About this exercise =>
Locate the word "mark" in the entries below, then gather every line that holds it.

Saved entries
##############################
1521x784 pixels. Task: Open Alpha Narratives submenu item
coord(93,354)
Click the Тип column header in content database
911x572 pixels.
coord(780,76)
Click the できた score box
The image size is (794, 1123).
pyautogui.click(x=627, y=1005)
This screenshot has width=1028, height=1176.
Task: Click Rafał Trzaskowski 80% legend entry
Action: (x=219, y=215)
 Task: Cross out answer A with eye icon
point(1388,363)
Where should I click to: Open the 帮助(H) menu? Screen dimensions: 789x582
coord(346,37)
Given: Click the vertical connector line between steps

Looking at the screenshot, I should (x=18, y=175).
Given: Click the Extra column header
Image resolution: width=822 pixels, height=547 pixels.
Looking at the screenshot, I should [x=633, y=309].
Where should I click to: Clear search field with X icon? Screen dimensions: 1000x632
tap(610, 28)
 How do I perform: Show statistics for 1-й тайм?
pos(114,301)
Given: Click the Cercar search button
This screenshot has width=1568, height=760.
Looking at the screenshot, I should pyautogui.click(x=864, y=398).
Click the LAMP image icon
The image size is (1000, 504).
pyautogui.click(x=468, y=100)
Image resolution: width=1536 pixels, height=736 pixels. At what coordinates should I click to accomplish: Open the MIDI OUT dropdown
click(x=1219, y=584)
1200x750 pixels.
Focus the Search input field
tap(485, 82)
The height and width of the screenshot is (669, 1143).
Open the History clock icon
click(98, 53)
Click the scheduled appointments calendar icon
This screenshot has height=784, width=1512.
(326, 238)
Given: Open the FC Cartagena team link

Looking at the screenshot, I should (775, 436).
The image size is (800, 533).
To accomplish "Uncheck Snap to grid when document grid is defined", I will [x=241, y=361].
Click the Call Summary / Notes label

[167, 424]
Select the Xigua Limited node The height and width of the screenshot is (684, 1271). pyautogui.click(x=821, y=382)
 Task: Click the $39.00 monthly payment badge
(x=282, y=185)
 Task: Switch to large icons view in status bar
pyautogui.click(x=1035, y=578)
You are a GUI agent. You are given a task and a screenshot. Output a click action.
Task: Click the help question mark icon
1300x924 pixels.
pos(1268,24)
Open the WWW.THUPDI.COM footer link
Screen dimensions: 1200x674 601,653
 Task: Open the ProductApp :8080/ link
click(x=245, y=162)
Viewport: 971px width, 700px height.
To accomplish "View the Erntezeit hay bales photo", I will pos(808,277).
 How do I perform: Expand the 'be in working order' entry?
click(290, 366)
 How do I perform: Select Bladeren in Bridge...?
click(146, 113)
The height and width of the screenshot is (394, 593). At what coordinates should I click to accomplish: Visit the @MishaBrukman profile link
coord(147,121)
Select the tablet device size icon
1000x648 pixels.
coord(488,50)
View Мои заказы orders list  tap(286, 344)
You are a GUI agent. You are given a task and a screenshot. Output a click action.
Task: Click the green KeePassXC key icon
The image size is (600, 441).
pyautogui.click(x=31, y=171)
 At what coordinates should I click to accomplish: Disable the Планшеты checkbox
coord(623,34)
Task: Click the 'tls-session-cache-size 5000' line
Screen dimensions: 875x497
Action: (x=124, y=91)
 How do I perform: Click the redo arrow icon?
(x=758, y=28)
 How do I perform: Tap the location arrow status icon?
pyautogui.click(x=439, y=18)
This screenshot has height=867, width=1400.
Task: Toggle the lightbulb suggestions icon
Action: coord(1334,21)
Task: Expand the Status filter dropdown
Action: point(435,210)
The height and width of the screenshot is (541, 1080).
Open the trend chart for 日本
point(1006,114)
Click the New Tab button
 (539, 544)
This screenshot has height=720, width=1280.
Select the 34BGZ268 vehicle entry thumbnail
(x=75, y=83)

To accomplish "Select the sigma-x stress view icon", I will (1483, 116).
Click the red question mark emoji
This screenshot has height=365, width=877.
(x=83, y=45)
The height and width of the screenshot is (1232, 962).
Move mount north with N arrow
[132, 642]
##############################
Response box =>
Task: Click the help question mark icon
Click the red question mark emoji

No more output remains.